If a doctor cares about the economy of the country, then he or she will only refer those who need to be referred, you can't justify everybody. Because you are just taking money away from the country to build another country and you leave your country poor

You write that “rogue and runaway medical tourism threatens to cripple the economies of many countries in the entire sub-Saharan Africa region”. In fact, you call it peaceful robbery. Do you still write referral letters?

I’m very hesitant and only write when I feel it will benefit somebody. Only about five per cent of cancer cases will need to be referred out.

If it goes high, I don't think it reaches 10 per cent. Some of them are things like bone marrow transplants, which we don't have locally. Or some very complicated surgeries.
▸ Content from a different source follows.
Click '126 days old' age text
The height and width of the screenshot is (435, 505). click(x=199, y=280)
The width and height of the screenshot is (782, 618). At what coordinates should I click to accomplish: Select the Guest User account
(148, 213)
If a doctor cares about the economy of the country, then he or she will only refer those who need to be referred, you can't justify everybody. Because what are you doing? You are just taking money away from the country to another country to build that country and you leave your country poor. People say oh, there are few oncologists, there are few centres. Yes, there are few centres. But if you look at these centres, they are underutilised.

If you take, let's say, the cancer centre [here at Nairobi Hospital], my roster is not running at full capacity. If you take Aga Khan, it is not running at full capacity. If you take a MP Shah, they're not running at full capacity.

The ones that are running at more than full capacity are public hospitals. Because of affordability, being a public institution. But when you look at the private ones, which are well-equipped, they are not running at full capacity because people are running away to go to India to get the same treatment.

And the Indians have perfected the art of cheating people that oh, no, they can't do this in Kenya. Come, we can do it better. Then they will tell you, you have been cured. Well, the cancer is just this waiting to bounce back on you.

If you are referring a patient to the US or to the UK, they will ask you, what do you want us to do that you cannot do in your country? They don't want too many people just running there.